**Task details**
Only the lines from the one containing "REGISTER (79, 84)" to the end of the material belong in your answer. Please copy them word for word.

═════ Exercise materials

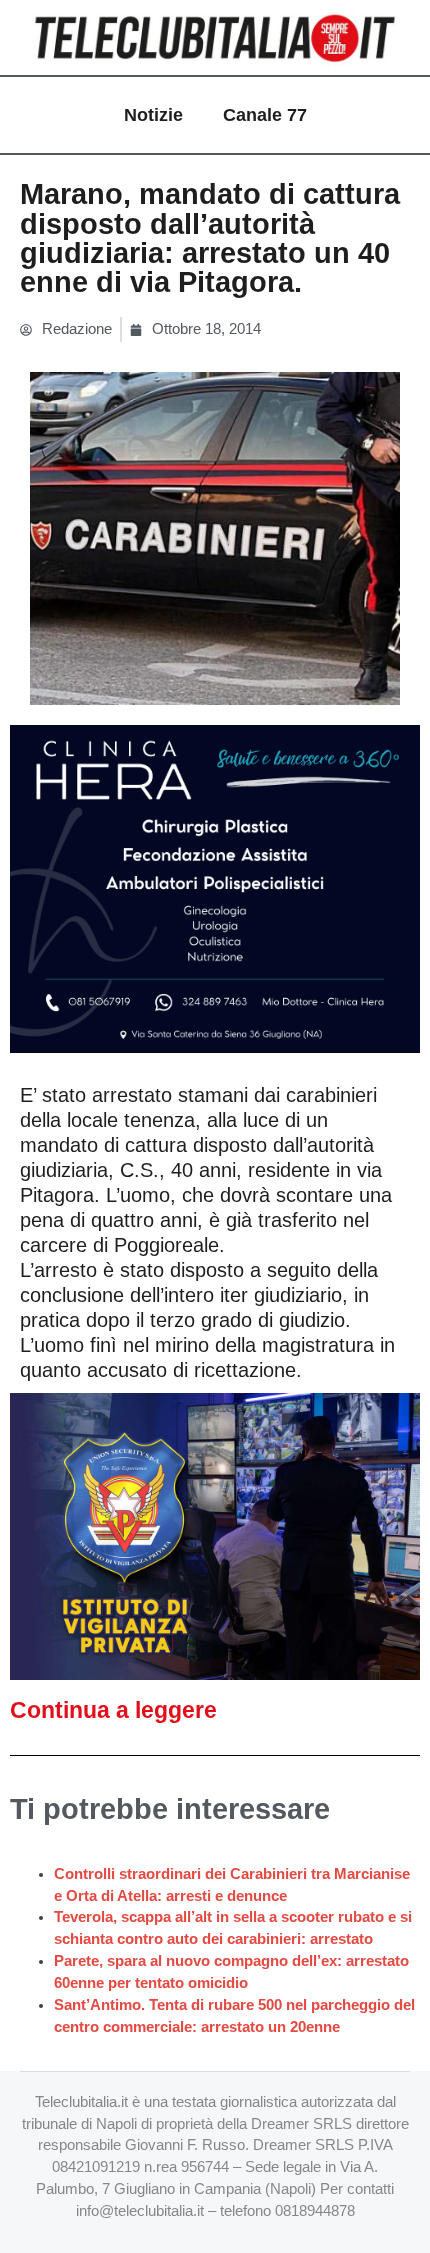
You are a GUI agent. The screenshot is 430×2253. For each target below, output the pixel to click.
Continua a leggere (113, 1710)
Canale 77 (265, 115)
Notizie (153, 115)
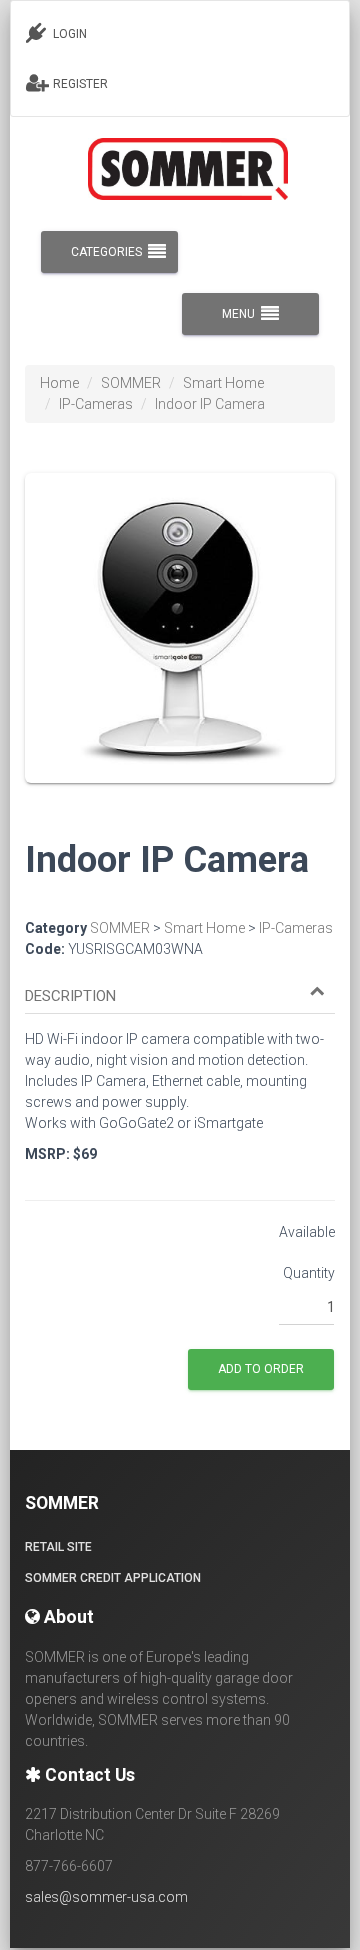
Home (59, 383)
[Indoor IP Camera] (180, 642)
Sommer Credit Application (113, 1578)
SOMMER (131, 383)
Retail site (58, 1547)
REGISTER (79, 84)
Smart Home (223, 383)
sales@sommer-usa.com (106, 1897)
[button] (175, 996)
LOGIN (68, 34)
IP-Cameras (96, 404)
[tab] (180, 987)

══════════

**Task solution**
REGISTER (79, 84)
Smart Home (223, 383)
sales@sommer-usa.com (106, 1897)
[button] (175, 996)
LOGIN (68, 34)
IP-Cameras (96, 404)
[tab] (180, 987)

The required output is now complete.